2. REAL-WORLD COMPARABLE DATA CENTER CASES
Several hyperscale or air-cooled facilities have produced exactly the type of persistent low-frequency hum we expect from Silver Fox 606. These examples show consistent patterns of community impacts even when facilities claim “compliant” noise levels at the fence line.
- Loudoun County, Virginia (“Data Center Alley” — nearly 200 facilities): Residents describe a constant “eerie hum” or “propeller-like drone” from cooling fans audible inside homes with windows closed. Noise travels significant distances. Effects: sleep disruption, anxiety, stress, loss of wildlife (no birds), inability to enjoy outdoors. Some families sleep in basements or restart anxiety medications.

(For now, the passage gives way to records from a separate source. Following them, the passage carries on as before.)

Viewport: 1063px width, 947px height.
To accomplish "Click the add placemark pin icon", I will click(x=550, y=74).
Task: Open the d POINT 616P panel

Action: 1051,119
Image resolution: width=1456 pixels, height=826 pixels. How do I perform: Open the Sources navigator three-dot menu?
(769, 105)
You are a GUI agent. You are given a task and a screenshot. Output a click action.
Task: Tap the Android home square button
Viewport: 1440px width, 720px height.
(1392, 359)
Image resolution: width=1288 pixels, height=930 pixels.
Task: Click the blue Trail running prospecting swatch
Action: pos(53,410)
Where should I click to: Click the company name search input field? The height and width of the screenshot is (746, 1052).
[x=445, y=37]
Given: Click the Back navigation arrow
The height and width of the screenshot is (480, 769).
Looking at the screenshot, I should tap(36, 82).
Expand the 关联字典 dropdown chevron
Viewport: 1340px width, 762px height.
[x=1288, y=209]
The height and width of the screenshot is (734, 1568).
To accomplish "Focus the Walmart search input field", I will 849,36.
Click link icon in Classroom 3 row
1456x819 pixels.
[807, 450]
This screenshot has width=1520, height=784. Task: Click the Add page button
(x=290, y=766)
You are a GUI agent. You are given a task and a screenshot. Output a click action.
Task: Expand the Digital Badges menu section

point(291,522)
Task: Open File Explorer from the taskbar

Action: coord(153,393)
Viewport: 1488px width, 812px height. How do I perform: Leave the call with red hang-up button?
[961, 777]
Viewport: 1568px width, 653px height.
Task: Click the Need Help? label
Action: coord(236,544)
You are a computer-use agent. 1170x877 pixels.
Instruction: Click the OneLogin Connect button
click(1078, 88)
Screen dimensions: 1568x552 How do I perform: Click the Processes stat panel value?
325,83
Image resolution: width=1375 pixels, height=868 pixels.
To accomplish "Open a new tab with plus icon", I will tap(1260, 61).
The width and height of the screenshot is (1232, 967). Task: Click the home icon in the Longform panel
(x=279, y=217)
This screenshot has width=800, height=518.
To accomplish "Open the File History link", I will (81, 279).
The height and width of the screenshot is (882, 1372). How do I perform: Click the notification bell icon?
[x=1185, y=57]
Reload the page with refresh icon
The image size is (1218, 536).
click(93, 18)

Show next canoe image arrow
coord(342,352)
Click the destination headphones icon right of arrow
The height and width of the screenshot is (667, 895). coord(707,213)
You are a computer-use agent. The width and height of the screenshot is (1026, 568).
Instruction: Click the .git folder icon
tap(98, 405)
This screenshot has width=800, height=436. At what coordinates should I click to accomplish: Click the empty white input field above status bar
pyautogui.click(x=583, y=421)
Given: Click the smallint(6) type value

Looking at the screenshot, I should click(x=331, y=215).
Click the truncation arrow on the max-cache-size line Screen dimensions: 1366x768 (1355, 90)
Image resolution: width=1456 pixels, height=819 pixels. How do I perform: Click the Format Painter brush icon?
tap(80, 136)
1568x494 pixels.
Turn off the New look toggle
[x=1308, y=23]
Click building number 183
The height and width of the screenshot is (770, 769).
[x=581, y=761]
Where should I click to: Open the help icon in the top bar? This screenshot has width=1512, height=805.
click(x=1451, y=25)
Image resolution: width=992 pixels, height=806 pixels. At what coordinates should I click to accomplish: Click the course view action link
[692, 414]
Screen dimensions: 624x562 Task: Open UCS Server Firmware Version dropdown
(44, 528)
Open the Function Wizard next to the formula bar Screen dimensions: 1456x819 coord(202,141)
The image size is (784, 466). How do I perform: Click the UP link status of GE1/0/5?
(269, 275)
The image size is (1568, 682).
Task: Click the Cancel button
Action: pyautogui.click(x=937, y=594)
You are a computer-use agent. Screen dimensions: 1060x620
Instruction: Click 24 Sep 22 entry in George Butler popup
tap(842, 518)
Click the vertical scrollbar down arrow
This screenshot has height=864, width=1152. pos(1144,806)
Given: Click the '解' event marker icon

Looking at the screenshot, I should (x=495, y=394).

One resident called it “a leaf blower that never turns off.”
- Vineland, New Jersey (recent AI-scale data center): Residents report a persistent loud humming/buzzing noise disrupting sleep. Described as “unsettling” and worse at night. Community organized for stronger noise regulations.
- Central Ohio (Licking County / New Albany area): Persistent low-frequency hum from cooling systems and generators causing widespread sleep disturbance, chronic stress, and fatigue. Led to local government pauses/moratoriums on new projects while noise studies are completed.
- Granbury, Texas (large air-cooled / Bitcoin-hybrid facility): Low-frequency roar led to lawsuits. Residents reported severe migraines, vertigo, nausea, tinnitus, panic attacks, and hearing issues. Noise traveled well beyond property lines.
- Northern Virginia suburbs (Vantage and similar facilities): 40–59 dB persistent hum in residential zones; residents half a mile away report inability to walk dogs, take sleeping pills, and feelings of congestion. Harvard-affiliated analysis highlighted related health damages.